ServerState:服务状态,Zookeeper节点角色状态,分为LOOKING、FOLLOWING、LEADING和OBSERVING,分别对应于不同的角色,当处于选举时,节点处于Looking状态。

每次投票,一个Vote会包含Zookeeper节点信息。

Zookeeper在启动之后会马上进行选举操作,不断的向其他Follower节点发送选票信息,同时也接收别的Follower发送过来的选票信息。
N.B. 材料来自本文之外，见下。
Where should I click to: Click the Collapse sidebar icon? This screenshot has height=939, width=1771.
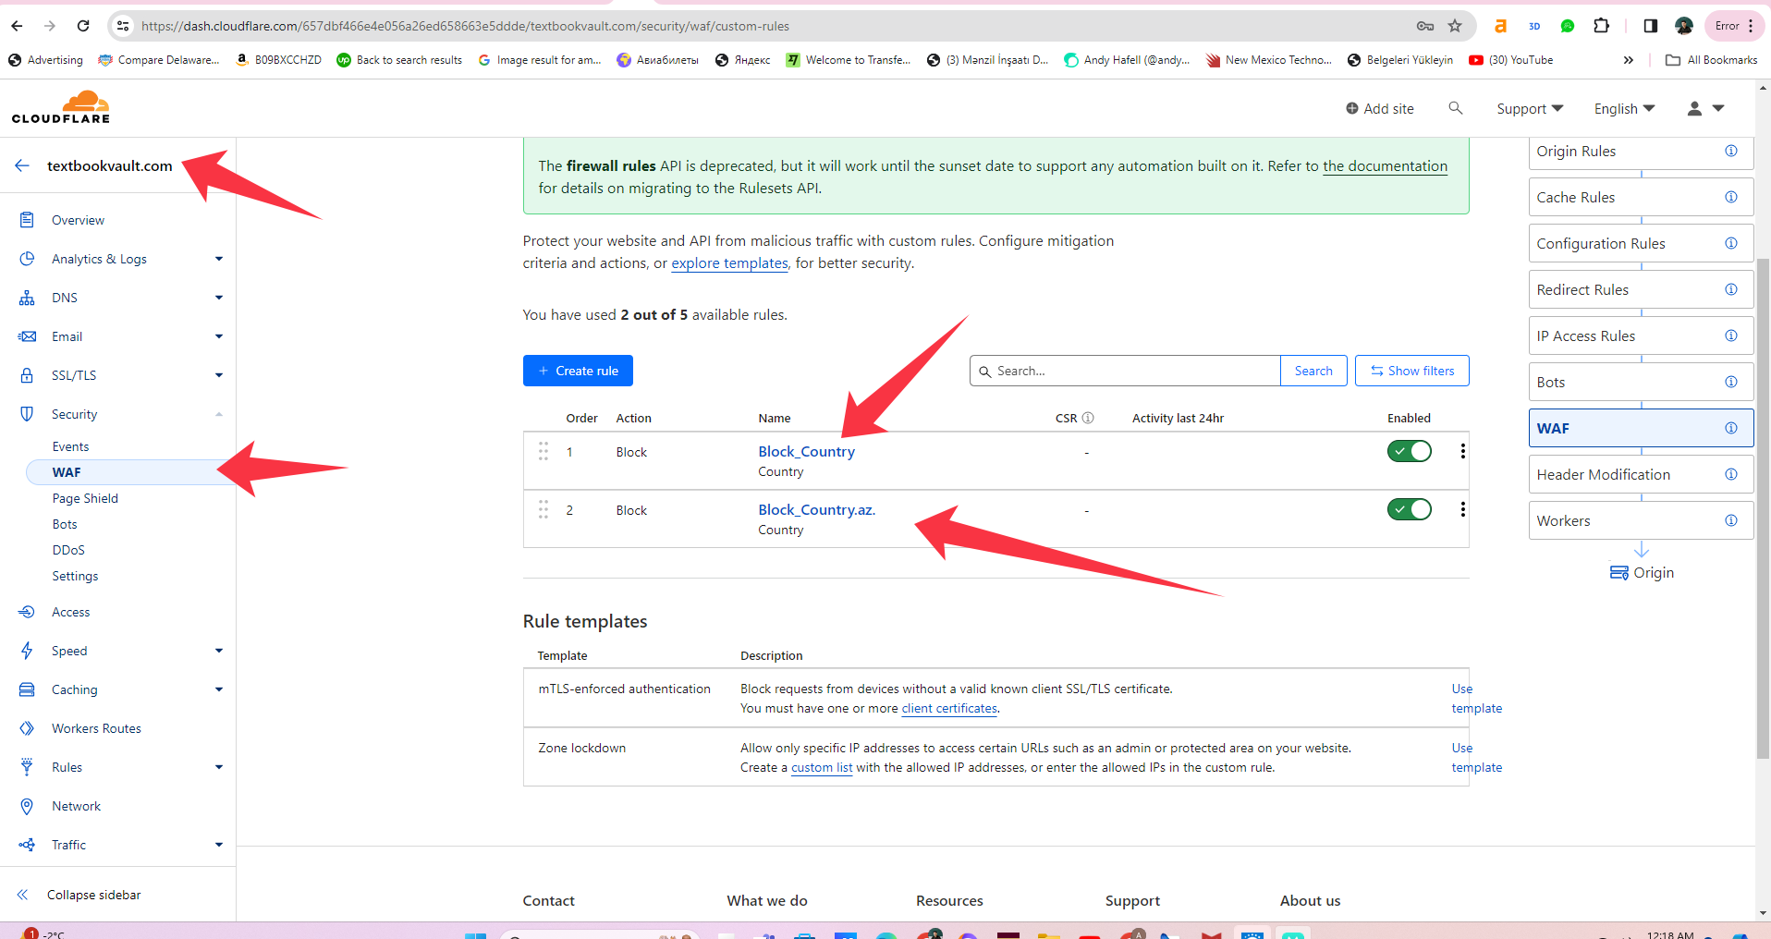pyautogui.click(x=20, y=894)
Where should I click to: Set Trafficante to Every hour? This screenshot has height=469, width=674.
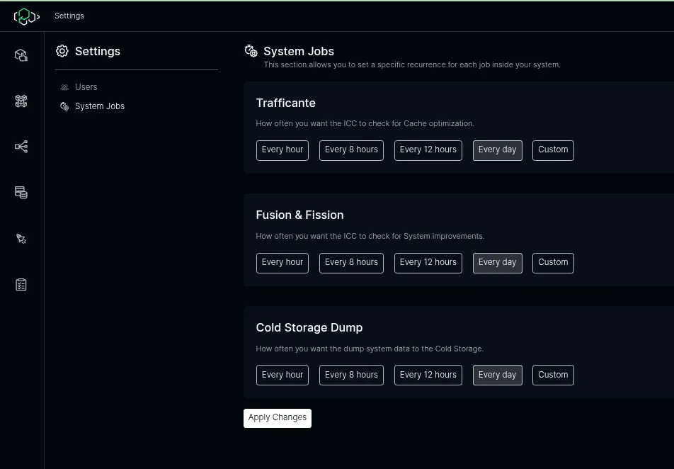coord(282,150)
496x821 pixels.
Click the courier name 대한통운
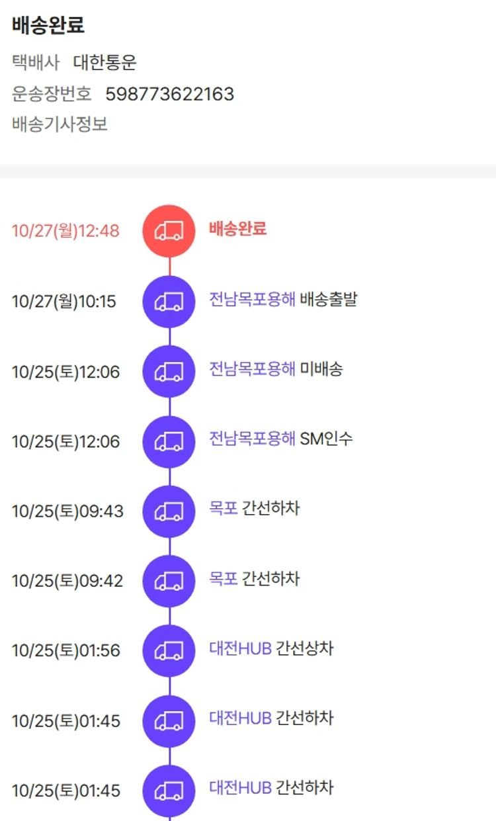coord(105,63)
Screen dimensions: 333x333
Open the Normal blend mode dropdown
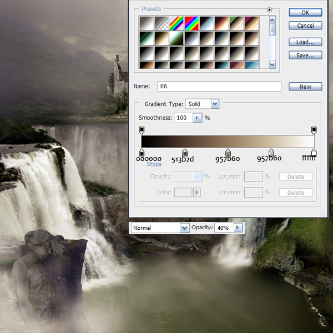pos(184,228)
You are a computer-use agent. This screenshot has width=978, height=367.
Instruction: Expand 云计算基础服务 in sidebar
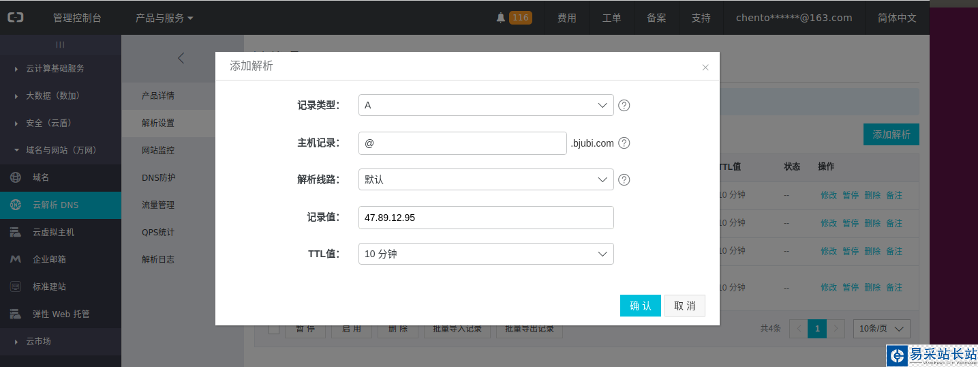(55, 68)
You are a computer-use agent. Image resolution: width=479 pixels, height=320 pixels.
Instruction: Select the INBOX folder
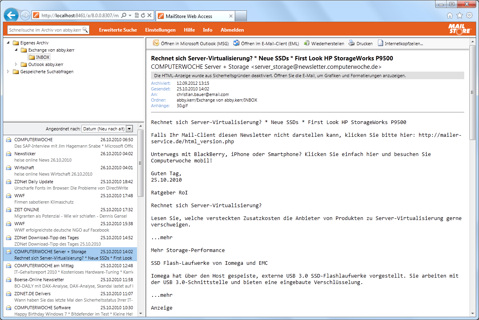point(42,57)
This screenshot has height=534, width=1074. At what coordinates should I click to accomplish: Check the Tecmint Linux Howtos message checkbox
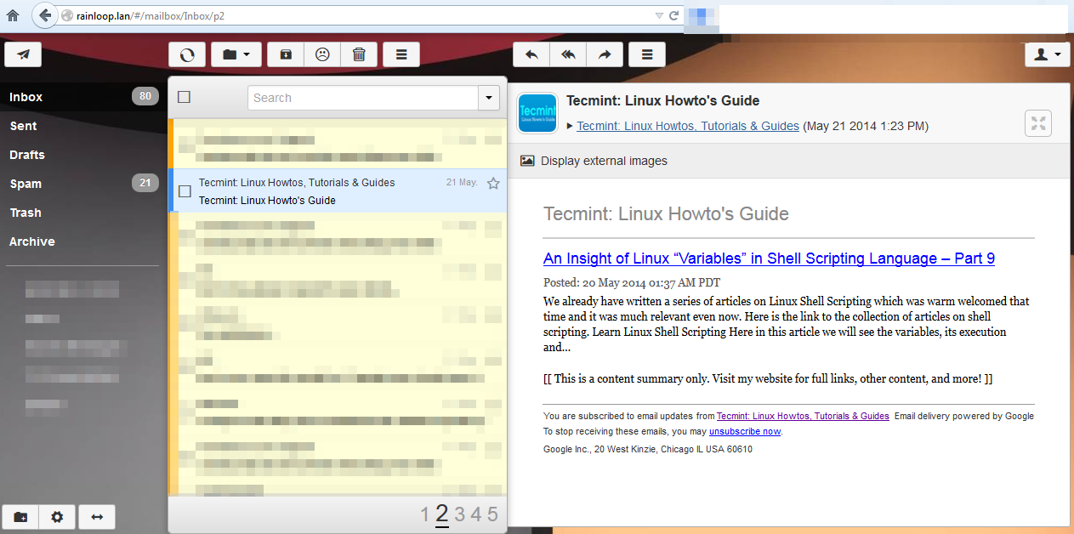pos(185,191)
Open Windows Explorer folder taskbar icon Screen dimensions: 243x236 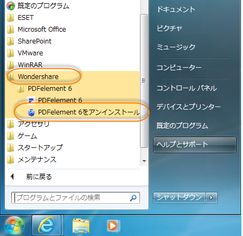pos(81,225)
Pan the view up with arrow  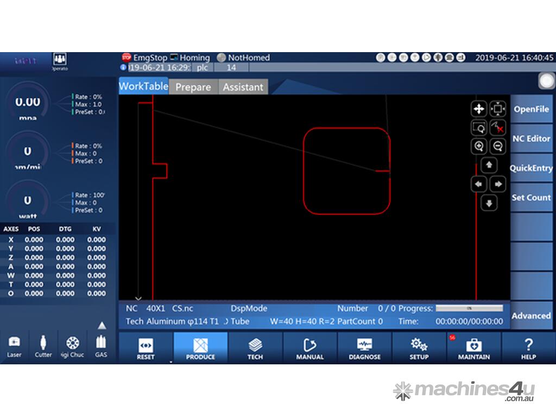coord(489,165)
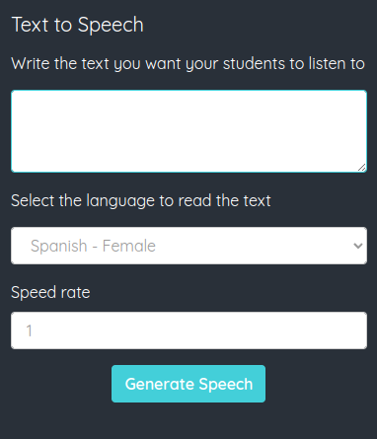
Task: Click the Select the language label text
Action: click(x=141, y=200)
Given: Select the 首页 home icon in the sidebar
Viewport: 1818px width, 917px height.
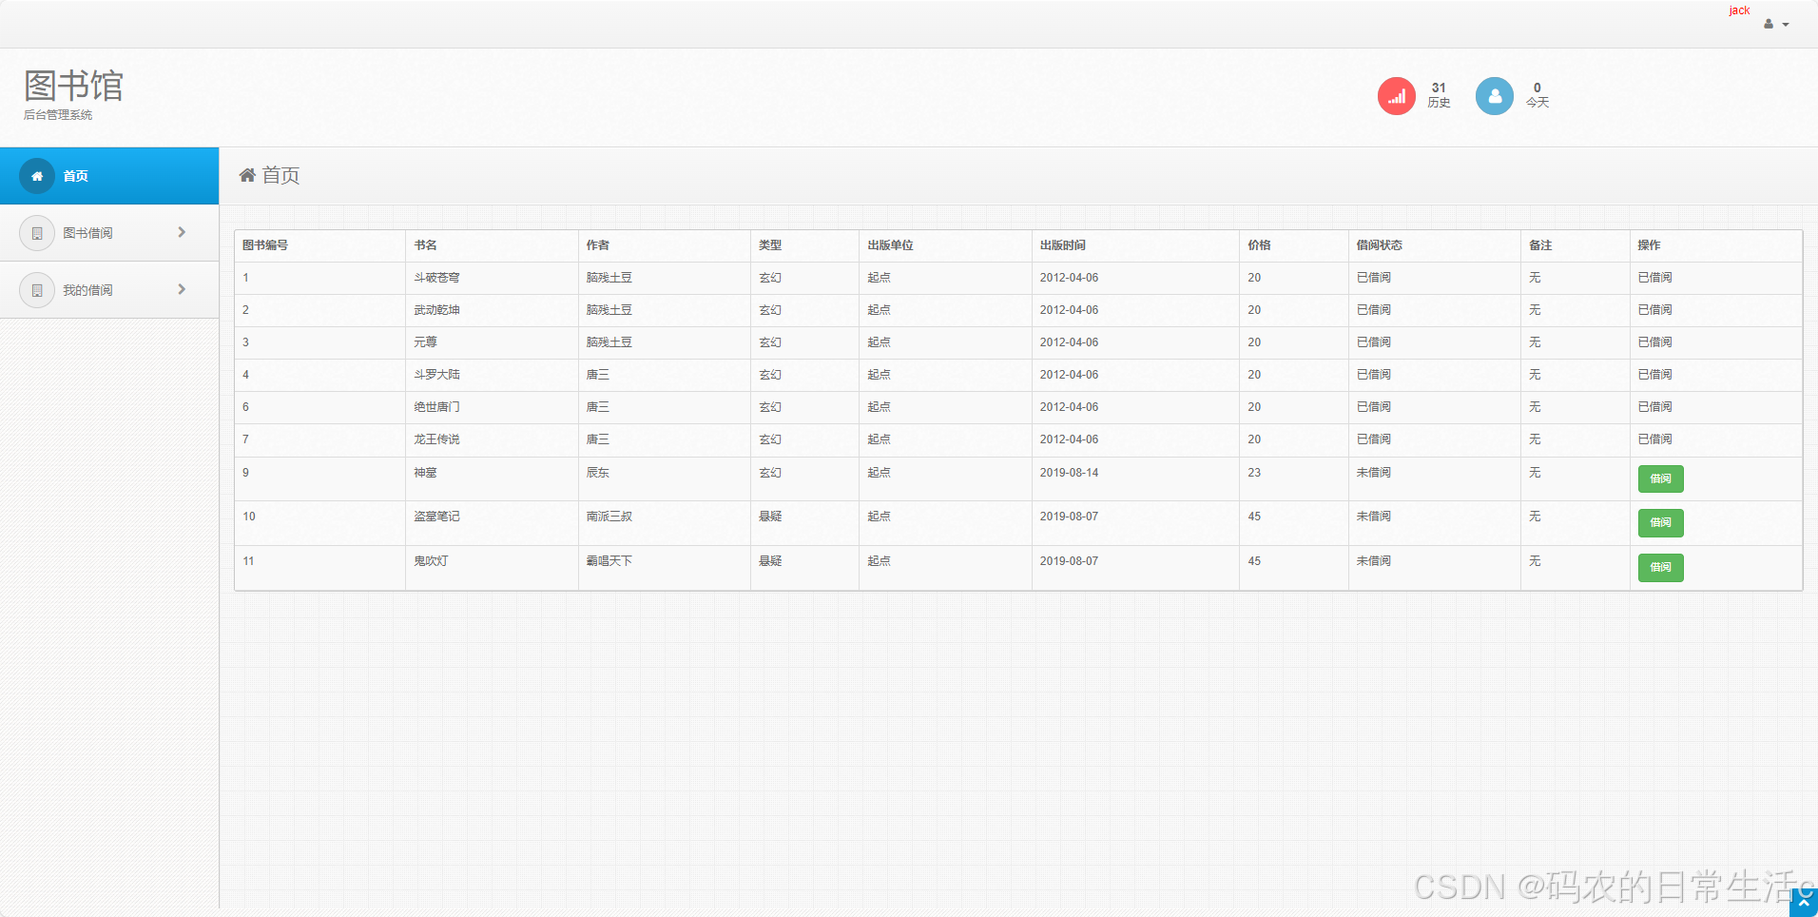Looking at the screenshot, I should point(36,175).
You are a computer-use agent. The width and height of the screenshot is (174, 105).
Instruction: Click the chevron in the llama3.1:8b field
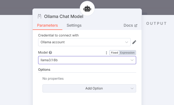(132, 60)
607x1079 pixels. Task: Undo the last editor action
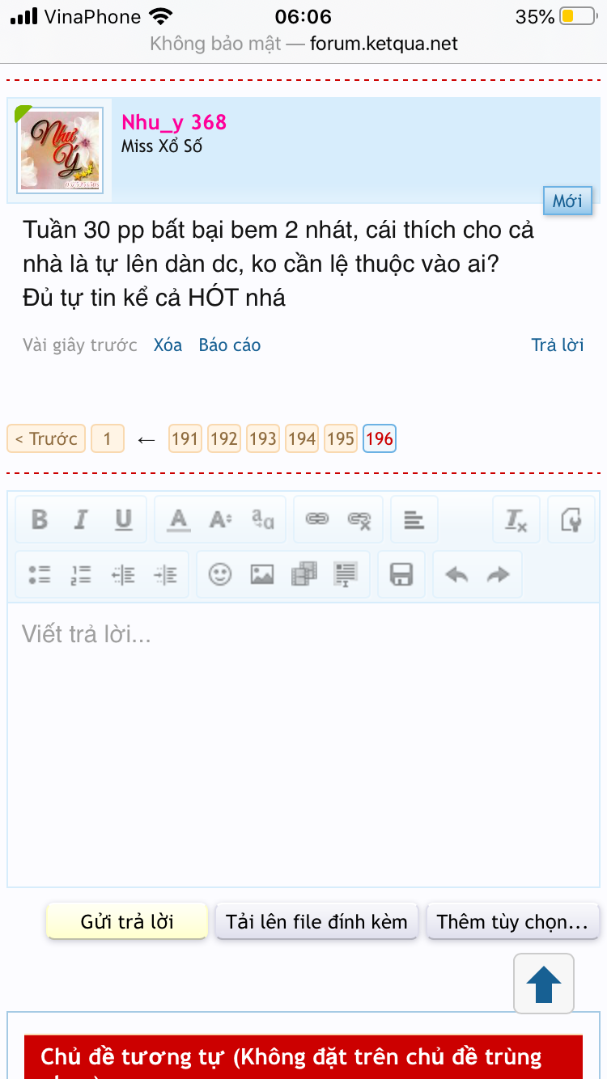(x=456, y=574)
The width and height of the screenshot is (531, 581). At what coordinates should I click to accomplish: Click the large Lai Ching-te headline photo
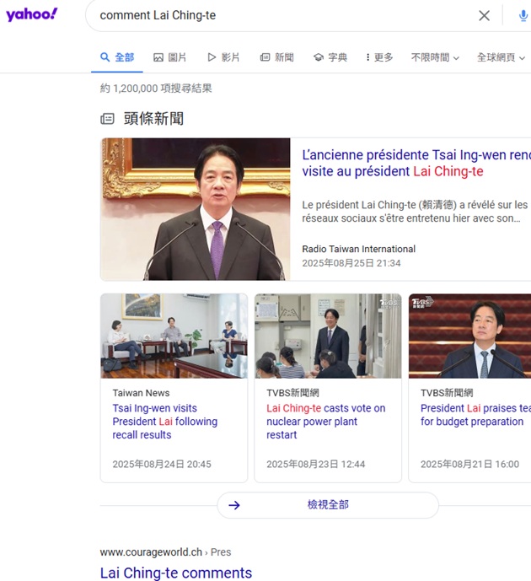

最终每个Follower都持有共同的一个选票池,通过同样的算法选出Leader,如果当前节点选为Leader,则向其他每个Follower发送信息,如果没有则向Leader发送信息。

Zookeeper定义了Election接口;其中lookForLeader()就是选举操作。

启动peer选举策略实际启动的为fast leader 选举策略,如果peer状态为LOOKING, 创建投票(最后提交的日志id,时间戳,peerId)。

fast leader 选举策略启动时实际上启动了一个消息处理器Messenger。 消息处理器内部有一个发送消息工作线程WorkerSender,出列一个需要发送的消息,并把它放入管理器QuorumCnxManager的队列; 一个消息接收线程WorkerReceiver处理从QuorumCnxManager接收的消息。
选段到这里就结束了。